Em 30 de março, sentia-se que a cidade de Chennai esperava com intensa expectativa que a famosa escritora Arundhati Roy fizesse seu discurso em um comício público condenando a guerra no Sri Lanka. As opiniões dela sobre globalização, imperialismo e guerra foram todos muito claros. Mas ela causou dúvidas e irritou muitas pessoas com sua forte condenação dos métodos dos Tigres de Libertação de Tamil Eelam, chamando-os de uma organização terrorista.

Compartilhando a plataforma com ela estaria Siritunga Jayasuriya, membro dirigente de um partido político do Sri Lanka (o Partido Socialista Unido, afiliado ao Comitê por uma Internacional Operária).

Que linha os oradores seguiriam? Quais seriam suas demandas? Qual é o caráter dessa campanha que os levou à plataforma? Estas eram as questões candentes de muitas pessoas.

Tamil Nadu, com seus estreitos laços étnicos com os tamis do Sri Lanka, sempre tem sido uma forte base de apoio (moral, política e material) aos rebeldes tamis. Fortes tendências nacionalistas dominam a cena política, levantando demandas para um Tamil Eelam separado, sem reconhecer as complexidades da questão. Há, de outro lado, uma significativa minoria que acredita que qualquer apoio a Eelam é um apoio não-declarado e indireto ao LTTE, que consideram uma organização terrorista com atitudes fascistas.

A campanha (stoptheslaughteroftamils.org) atraiu muitas críticas de grupos ligados a essas duas posições extremas. Alguns grupos políticos chegaram a fazer campanha contra a participação no comício. Mas estávamos certos de que seríamos capazes de convencer os críticos com nossas idéias. As demandas da campanha, baseadas em fortes valores humanitários e plenamente democráticos, foram resultado de uma aguda compreensão da situação com base na experiência que vem da longa história de nossa luta internacionalmente. Estávamos seguro de nosso sucesso.

Poderosa declaração de Arundathi Roy

O dia amanheceu com a notícia desanimadora de que Arundhati Roy, a principal oradora, não poderia comparecer pessoalmente ao comício. Mas, ao pedido da campanha, ela soltou uma forte e severa condenação do regime Rajapakse. Pedindo por um fim imediato da carnificina, ela a chamou de uma guerra racista que estava tomando proporções genocidas. Publicado na íntegra pelo Times da Índia, a declaração já é um marco. Ele atraiu quase 100 comentários poucas horas depois de sua publicação (transcrevemos a declaração abaixo, conforme publicado no jornal inglês Guardian, em 1º de abril).
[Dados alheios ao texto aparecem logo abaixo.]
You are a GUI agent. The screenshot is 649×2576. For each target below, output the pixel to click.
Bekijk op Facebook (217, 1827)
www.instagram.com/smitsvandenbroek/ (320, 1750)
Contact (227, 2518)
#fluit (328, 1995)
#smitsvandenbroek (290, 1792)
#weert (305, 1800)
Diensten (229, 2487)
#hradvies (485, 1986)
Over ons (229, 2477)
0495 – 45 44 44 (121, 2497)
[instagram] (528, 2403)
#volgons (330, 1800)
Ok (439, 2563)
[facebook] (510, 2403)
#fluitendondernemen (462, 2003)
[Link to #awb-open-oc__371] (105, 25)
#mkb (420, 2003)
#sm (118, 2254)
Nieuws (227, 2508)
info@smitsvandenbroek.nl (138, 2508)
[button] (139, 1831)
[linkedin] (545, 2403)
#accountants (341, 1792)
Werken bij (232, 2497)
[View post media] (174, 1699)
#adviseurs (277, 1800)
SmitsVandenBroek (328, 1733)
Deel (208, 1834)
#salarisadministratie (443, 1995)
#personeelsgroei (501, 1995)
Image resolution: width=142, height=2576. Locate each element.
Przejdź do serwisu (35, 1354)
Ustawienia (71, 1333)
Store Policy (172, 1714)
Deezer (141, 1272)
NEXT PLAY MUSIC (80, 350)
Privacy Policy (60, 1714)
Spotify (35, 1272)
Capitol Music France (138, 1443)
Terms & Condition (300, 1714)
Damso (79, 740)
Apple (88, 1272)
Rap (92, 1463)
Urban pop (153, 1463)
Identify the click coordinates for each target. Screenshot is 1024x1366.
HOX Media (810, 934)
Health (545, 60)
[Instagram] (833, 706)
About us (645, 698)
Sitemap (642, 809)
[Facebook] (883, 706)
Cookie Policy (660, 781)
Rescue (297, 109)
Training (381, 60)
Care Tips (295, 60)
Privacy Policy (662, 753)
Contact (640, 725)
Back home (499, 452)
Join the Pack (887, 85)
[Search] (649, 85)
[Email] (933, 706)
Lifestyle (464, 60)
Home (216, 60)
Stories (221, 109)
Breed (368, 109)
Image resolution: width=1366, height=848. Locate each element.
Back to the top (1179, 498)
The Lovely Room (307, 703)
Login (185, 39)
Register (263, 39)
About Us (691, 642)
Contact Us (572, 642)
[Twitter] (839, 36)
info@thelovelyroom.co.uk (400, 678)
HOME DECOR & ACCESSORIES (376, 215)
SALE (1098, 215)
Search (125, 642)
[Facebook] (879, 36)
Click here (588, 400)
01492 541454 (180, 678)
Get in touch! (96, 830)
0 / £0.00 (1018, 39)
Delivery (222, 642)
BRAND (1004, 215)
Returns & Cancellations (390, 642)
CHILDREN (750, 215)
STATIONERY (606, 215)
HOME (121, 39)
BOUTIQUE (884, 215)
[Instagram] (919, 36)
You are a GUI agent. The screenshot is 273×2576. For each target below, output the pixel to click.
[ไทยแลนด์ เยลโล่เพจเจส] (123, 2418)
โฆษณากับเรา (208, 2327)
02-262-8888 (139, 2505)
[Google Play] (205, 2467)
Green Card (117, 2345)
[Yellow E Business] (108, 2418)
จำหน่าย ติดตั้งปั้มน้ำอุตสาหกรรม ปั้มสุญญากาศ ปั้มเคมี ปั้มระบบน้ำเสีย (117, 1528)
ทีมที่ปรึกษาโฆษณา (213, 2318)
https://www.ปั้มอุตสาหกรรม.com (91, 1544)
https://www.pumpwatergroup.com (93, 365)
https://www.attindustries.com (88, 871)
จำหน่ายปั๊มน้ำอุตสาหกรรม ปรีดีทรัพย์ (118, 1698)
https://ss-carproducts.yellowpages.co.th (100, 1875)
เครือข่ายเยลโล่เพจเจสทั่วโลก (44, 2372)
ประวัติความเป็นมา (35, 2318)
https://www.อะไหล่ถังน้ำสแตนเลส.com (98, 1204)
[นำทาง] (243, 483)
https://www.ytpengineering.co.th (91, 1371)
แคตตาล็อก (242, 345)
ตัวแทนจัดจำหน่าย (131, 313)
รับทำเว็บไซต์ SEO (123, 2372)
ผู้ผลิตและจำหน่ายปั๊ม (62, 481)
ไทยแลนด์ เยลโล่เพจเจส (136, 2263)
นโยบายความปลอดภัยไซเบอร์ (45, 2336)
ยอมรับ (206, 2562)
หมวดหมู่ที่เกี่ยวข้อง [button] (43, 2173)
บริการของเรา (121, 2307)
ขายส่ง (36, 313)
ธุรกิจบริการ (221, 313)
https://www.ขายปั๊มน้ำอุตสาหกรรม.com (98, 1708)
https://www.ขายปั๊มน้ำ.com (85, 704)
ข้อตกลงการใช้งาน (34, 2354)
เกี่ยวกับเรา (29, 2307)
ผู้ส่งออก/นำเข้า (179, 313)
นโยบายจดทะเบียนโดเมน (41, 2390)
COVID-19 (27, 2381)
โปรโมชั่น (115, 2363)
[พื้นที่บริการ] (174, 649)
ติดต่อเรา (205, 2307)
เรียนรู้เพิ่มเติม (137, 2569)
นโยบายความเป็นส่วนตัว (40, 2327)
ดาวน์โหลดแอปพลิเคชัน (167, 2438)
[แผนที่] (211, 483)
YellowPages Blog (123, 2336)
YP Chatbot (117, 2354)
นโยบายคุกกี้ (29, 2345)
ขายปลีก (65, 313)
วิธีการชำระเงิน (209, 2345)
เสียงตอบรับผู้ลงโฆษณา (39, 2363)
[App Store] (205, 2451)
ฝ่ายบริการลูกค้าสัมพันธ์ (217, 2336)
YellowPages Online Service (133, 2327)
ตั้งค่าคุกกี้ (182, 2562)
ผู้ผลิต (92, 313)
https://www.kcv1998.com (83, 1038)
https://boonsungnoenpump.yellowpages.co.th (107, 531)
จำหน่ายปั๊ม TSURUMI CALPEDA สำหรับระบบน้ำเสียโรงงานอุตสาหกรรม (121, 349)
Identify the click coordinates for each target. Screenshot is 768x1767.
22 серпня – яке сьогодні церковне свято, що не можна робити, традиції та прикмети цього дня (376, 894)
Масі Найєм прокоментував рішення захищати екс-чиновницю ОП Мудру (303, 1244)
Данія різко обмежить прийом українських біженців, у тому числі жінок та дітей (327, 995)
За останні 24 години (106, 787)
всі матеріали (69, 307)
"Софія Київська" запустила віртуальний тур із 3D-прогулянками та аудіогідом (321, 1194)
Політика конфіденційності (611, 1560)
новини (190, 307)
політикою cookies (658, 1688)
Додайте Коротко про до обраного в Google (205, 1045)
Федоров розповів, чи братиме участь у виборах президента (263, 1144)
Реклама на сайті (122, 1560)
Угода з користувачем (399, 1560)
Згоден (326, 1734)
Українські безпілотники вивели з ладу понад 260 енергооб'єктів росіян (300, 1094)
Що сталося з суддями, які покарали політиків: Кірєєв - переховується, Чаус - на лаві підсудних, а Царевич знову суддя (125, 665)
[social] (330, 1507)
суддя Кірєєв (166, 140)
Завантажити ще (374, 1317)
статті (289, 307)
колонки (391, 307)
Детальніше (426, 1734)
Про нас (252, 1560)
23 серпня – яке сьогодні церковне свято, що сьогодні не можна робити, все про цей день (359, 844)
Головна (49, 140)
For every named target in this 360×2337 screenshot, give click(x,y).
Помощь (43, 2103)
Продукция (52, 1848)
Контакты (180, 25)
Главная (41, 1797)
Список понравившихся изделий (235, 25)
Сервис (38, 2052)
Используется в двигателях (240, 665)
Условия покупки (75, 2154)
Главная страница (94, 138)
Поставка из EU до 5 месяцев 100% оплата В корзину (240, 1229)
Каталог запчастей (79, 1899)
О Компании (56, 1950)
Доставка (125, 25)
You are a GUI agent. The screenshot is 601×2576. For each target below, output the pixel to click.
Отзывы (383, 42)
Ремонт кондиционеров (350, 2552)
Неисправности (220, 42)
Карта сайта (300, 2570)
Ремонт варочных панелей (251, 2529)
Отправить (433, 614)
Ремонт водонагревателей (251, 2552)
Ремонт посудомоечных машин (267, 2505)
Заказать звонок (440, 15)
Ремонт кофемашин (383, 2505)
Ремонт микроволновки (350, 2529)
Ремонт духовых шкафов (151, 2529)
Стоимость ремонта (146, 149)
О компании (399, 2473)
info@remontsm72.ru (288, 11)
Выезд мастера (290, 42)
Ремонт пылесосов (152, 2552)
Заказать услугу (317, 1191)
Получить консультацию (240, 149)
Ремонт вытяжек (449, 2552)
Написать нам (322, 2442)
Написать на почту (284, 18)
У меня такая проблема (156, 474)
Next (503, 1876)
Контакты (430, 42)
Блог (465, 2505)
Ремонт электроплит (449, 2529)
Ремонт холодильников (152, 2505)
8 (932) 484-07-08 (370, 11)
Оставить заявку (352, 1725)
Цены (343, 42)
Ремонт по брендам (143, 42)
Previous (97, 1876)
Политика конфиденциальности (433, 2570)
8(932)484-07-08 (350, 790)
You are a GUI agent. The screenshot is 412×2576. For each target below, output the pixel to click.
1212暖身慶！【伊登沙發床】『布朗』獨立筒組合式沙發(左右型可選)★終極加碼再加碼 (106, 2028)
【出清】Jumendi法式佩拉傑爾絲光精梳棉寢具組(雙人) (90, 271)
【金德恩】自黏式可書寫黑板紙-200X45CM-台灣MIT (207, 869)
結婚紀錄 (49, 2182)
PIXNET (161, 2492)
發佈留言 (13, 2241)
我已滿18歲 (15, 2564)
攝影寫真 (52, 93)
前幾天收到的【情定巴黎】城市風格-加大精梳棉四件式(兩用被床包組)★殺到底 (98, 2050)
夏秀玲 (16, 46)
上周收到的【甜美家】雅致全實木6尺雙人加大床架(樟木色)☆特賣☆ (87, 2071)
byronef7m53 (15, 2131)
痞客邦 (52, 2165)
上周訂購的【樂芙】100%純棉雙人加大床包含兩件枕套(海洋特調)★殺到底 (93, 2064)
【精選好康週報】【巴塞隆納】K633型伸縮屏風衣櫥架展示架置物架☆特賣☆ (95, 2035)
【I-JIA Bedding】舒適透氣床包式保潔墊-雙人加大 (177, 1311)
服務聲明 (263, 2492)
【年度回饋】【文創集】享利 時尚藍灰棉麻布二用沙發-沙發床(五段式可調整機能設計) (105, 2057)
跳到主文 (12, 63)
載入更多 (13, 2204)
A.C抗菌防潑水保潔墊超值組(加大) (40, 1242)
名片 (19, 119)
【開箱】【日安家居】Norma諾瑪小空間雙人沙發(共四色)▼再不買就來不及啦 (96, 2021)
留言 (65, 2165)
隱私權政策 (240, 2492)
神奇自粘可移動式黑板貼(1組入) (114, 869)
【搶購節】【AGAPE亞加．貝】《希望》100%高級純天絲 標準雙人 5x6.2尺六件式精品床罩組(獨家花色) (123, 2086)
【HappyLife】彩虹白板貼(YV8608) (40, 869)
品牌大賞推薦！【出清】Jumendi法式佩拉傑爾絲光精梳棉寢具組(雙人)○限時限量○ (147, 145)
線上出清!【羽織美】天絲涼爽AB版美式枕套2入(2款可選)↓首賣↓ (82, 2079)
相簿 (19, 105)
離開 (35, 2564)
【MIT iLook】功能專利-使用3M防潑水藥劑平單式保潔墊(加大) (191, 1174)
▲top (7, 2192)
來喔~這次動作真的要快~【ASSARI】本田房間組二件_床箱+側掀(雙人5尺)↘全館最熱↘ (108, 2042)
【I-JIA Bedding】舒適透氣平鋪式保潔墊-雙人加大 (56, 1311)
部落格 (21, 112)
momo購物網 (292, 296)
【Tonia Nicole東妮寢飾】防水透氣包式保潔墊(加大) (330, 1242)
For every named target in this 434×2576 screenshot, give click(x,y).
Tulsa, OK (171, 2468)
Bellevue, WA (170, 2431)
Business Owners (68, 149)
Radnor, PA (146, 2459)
Aproximadamente 600 pessoas reuniram-se para o comício muito antes da hora marcada. Estudantes e trabalhadores, ativistas políticos e cidadãos preocupados vieram ouvir os oradores. O Professor A. Marx, o organizador da seção de Tamil Nadu da Campanha, apresentou suas demandas com um esclarecimento da natureza da campanha e de sua necessidade vital.

Sudha Gandhi, ativista estudantil, enquanto chamava pelo fim imediato da guerra, disse muito claramente que um cessar-fogo permanente era impossível sem uma solução política justa e que era ridículo pedir a um lado para abaixar suas armas enquanto outro continua a empunhar as mesmas com impunidade.

Sathya Sivaraman, jornalista e ativista dos direitos humanos, apresentou todas as ramificações da guerra, reconstituindo a geopolítica deste conflito e a necessidade dos povos de todo o sul da Ásia responder contra essa guerra injusta. Sua insistência na demanda por uma solução política baseada no direito inalienável da autodeterminação do povo tamil clarificou nossa posição. Ele foi interrompido por aplausos várias vezes.

Siritunga Jayasuriya do USP detalhou como o atual regime do Sri Lanka preparou a guerra sistematicamente e destruiu constantemente qualquer oposição democrática. Concluindo, ele chamou o mais de um bilhão de indianos a se levantar em uma voz unificada contra essa guerra injusta.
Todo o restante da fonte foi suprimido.